What you are asked to do: Restate, word for word, the lines from the opening line of the data through the line containing "À propos (1356, 37)", both included, and nothing else.

### Source material ###

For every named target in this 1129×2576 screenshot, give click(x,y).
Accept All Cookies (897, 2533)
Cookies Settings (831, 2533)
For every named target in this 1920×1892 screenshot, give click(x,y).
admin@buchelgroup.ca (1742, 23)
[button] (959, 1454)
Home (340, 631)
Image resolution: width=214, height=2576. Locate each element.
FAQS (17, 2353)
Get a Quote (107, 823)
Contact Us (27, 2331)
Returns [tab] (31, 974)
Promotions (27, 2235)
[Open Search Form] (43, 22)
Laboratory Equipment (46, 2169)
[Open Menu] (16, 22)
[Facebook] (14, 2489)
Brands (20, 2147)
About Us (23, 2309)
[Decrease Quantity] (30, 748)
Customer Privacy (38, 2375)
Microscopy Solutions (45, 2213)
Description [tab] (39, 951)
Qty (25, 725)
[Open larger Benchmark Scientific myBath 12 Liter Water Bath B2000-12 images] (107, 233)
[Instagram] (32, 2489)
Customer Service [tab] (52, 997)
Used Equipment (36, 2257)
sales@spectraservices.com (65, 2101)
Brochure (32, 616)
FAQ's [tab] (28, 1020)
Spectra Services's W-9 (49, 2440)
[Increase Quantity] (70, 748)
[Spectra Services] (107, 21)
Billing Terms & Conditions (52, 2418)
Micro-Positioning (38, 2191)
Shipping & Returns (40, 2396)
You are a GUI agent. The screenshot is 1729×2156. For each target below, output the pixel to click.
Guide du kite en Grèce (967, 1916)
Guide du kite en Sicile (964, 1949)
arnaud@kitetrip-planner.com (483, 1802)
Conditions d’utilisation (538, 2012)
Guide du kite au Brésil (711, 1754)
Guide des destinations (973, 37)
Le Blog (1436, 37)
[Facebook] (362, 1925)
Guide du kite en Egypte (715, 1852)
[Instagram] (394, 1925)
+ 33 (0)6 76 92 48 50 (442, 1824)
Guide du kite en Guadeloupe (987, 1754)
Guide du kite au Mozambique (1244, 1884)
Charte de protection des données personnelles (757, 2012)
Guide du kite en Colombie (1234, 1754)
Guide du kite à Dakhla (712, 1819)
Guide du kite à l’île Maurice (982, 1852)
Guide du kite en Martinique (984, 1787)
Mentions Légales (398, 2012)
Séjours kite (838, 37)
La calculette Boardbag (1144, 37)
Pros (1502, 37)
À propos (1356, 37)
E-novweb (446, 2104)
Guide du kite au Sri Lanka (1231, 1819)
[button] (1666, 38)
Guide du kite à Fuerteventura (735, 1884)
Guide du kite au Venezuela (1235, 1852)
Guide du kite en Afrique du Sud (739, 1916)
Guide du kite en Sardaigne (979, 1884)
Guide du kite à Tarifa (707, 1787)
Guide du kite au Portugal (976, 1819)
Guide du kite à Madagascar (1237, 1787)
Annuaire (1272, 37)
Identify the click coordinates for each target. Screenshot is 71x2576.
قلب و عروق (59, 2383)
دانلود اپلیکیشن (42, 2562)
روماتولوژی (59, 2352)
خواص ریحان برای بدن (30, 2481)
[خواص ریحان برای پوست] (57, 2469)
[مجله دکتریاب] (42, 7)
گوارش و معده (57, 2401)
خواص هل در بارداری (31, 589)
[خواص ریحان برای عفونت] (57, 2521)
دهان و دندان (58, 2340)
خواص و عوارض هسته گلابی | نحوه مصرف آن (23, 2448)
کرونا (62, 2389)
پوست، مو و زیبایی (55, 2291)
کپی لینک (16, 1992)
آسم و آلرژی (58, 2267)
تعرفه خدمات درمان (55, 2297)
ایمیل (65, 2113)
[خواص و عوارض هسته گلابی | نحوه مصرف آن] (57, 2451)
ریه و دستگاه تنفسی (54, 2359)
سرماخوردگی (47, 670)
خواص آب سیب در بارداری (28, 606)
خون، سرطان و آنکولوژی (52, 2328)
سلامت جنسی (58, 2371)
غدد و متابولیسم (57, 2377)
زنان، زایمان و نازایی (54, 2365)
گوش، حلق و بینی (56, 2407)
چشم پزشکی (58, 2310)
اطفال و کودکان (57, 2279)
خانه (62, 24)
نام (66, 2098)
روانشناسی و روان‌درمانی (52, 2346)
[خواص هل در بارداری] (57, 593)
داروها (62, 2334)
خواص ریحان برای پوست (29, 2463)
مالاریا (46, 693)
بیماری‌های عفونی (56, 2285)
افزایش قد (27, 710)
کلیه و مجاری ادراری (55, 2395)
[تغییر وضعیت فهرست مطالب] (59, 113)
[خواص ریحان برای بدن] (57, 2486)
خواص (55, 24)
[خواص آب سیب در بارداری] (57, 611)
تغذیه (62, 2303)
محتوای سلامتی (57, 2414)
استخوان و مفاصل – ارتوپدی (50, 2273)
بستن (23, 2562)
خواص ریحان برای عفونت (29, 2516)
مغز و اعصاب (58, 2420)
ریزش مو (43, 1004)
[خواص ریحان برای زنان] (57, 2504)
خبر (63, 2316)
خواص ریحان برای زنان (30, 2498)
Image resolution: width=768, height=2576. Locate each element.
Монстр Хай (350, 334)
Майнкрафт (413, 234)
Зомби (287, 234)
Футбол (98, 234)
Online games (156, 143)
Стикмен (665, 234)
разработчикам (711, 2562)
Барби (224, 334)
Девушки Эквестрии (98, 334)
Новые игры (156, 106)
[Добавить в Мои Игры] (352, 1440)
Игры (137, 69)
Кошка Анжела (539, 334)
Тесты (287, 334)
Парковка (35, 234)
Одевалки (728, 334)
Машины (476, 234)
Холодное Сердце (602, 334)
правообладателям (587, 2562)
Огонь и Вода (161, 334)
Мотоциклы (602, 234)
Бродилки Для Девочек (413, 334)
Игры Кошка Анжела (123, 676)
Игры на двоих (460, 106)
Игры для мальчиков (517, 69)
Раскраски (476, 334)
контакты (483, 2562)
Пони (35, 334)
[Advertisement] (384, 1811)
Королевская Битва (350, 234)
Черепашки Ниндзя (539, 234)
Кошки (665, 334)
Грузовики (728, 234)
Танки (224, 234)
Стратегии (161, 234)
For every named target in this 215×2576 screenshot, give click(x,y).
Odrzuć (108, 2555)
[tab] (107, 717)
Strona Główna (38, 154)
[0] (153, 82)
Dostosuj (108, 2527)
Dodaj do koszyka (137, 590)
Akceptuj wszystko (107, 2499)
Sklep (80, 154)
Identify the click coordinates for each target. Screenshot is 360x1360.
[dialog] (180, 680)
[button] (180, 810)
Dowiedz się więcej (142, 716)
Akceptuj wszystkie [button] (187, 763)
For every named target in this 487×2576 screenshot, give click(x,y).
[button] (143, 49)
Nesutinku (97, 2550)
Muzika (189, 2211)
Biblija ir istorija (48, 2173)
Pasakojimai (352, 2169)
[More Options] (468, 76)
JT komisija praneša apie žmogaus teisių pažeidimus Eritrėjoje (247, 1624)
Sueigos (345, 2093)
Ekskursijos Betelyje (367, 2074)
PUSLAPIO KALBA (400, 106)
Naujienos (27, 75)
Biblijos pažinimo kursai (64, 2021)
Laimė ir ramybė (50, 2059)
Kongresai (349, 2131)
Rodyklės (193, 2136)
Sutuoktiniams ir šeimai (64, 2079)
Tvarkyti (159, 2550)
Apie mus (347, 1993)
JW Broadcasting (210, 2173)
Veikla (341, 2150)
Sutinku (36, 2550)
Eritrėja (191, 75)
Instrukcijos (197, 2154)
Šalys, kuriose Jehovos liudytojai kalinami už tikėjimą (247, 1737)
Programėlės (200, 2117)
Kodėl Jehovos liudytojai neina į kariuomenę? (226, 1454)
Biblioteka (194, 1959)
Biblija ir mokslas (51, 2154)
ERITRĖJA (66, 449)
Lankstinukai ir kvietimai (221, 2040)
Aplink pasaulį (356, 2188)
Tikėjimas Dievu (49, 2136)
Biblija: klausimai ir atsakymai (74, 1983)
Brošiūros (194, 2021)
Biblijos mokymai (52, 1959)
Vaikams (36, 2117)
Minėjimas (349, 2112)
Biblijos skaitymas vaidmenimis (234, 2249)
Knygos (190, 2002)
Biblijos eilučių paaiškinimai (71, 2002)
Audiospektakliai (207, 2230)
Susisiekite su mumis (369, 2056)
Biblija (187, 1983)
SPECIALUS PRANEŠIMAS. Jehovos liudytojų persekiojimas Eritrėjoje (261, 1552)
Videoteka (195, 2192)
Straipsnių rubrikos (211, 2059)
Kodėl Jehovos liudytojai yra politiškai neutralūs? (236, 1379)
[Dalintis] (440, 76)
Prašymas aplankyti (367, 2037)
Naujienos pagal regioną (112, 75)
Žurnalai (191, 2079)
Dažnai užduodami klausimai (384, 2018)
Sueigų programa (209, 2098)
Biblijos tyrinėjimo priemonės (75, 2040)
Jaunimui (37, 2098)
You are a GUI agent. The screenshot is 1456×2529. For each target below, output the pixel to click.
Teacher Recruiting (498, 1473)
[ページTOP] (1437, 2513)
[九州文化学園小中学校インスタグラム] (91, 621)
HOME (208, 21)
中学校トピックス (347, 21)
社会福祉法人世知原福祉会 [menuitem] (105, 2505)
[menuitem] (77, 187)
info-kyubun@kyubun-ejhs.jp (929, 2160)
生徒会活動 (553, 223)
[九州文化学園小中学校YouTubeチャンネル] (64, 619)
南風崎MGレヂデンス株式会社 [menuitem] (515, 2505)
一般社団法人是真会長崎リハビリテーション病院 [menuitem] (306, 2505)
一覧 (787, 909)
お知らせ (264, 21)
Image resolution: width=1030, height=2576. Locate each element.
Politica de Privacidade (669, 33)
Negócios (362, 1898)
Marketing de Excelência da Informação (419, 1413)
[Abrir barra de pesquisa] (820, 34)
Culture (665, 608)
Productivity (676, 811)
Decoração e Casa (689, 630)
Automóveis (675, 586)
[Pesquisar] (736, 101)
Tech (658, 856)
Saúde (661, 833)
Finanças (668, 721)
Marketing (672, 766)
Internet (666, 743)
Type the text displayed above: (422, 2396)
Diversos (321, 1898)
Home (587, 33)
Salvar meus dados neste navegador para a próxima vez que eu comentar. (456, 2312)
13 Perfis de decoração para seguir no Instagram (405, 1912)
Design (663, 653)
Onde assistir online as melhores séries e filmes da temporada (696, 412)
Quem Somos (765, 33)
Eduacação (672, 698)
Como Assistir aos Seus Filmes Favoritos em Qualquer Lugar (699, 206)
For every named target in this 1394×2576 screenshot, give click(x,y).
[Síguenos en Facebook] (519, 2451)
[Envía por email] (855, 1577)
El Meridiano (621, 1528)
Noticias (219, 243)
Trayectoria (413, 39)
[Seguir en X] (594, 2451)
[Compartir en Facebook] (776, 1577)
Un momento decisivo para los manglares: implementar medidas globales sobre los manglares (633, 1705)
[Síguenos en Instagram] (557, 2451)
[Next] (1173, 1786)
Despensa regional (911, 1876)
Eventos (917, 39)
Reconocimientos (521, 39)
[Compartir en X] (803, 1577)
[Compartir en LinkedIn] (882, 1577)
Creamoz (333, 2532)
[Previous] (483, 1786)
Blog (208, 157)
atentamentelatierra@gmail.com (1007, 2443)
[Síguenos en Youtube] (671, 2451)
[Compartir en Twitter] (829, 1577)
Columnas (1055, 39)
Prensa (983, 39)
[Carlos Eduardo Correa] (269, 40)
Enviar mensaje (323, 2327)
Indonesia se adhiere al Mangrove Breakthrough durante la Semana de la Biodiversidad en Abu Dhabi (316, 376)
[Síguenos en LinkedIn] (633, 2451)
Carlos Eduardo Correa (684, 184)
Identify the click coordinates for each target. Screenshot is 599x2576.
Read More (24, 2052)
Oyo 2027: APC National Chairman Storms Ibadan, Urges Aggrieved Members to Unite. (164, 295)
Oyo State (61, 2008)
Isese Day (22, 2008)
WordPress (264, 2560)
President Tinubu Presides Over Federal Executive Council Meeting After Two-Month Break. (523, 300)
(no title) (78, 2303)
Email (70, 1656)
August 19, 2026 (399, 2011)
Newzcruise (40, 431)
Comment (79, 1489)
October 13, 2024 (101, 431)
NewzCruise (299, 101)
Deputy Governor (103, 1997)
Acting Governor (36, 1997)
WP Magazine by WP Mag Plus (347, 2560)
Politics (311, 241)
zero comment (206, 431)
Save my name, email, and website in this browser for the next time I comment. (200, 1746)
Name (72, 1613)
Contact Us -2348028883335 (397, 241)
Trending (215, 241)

###

Exercise result:
For every named target in this 1129×2576 screenshot, give click(x,y).
Accept All Cookies (897, 2533)
Cookies Settings (831, 2533)
For every named target in this 1920×1892 screenshot, give click(x,y).
admin@buchelgroup.ca (1742, 23)
[button] (959, 1454)
Home (340, 631)
Image resolution: width=214, height=2576. Locate each element.
FAQS (17, 2353)
Get a Quote (107, 823)
Contact Us (27, 2331)
Returns [tab] (31, 974)
Promotions (27, 2235)
[Open Search Form] (43, 22)
Laboratory Equipment (46, 2169)
[Open Menu] (16, 22)
[Facebook] (14, 2489)
Brands (20, 2147)
About Us (23, 2309)
[Decrease Quantity] (30, 748)
Customer Privacy (38, 2375)
Microscopy Solutions (45, 2213)
Description [tab] (39, 951)
Qty (25, 725)
[Open larger Benchmark Scientific myBath 12 Liter Water Bath B2000-12 images] (107, 233)
[Instagram] (32, 2489)
Customer Service [tab] (52, 997)
Used Equipment (36, 2257)
sales@spectraservices.com (65, 2101)
Brochure (32, 616)
FAQ's [tab] (28, 1020)
Spectra Services's W-9 (49, 2440)
[Increase Quantity] (70, 748)
[Spectra Services] (107, 21)
Billing Terms & Conditions (52, 2418)
Micro-Positioning (38, 2191)
Shipping & Returns (40, 2396)
You are a GUI agent. The screenshot is 1729×2156. For each target below, output the pixel to click.
Guide du kite en Grèce (967, 1916)
Guide du kite en Sicile (964, 1949)
arnaud@kitetrip-planner.com (483, 1802)
Conditions d’utilisation (538, 2012)
Guide du kite au Brésil (711, 1754)
Guide des destinations (973, 37)
Le Blog (1436, 37)
[Facebook] (362, 1925)
Guide du kite en Egypte (715, 1852)
[Instagram] (394, 1925)
+ 33 (0)6 76 92 48 50 (442, 1824)
Guide du kite en Guadeloupe (987, 1754)
Guide du kite au Mozambique (1244, 1884)
Charte de protection des données personnelles (757, 2012)
Guide du kite en Colombie (1234, 1754)
Guide du kite à Dakhla (712, 1819)
Guide du kite à l’île Maurice (982, 1852)
Guide du kite en Martinique (984, 1787)
Mentions Légales (398, 2012)
Séjours kite (838, 37)
La calculette Boardbag (1144, 37)
Pros (1502, 37)
À propos (1356, 37)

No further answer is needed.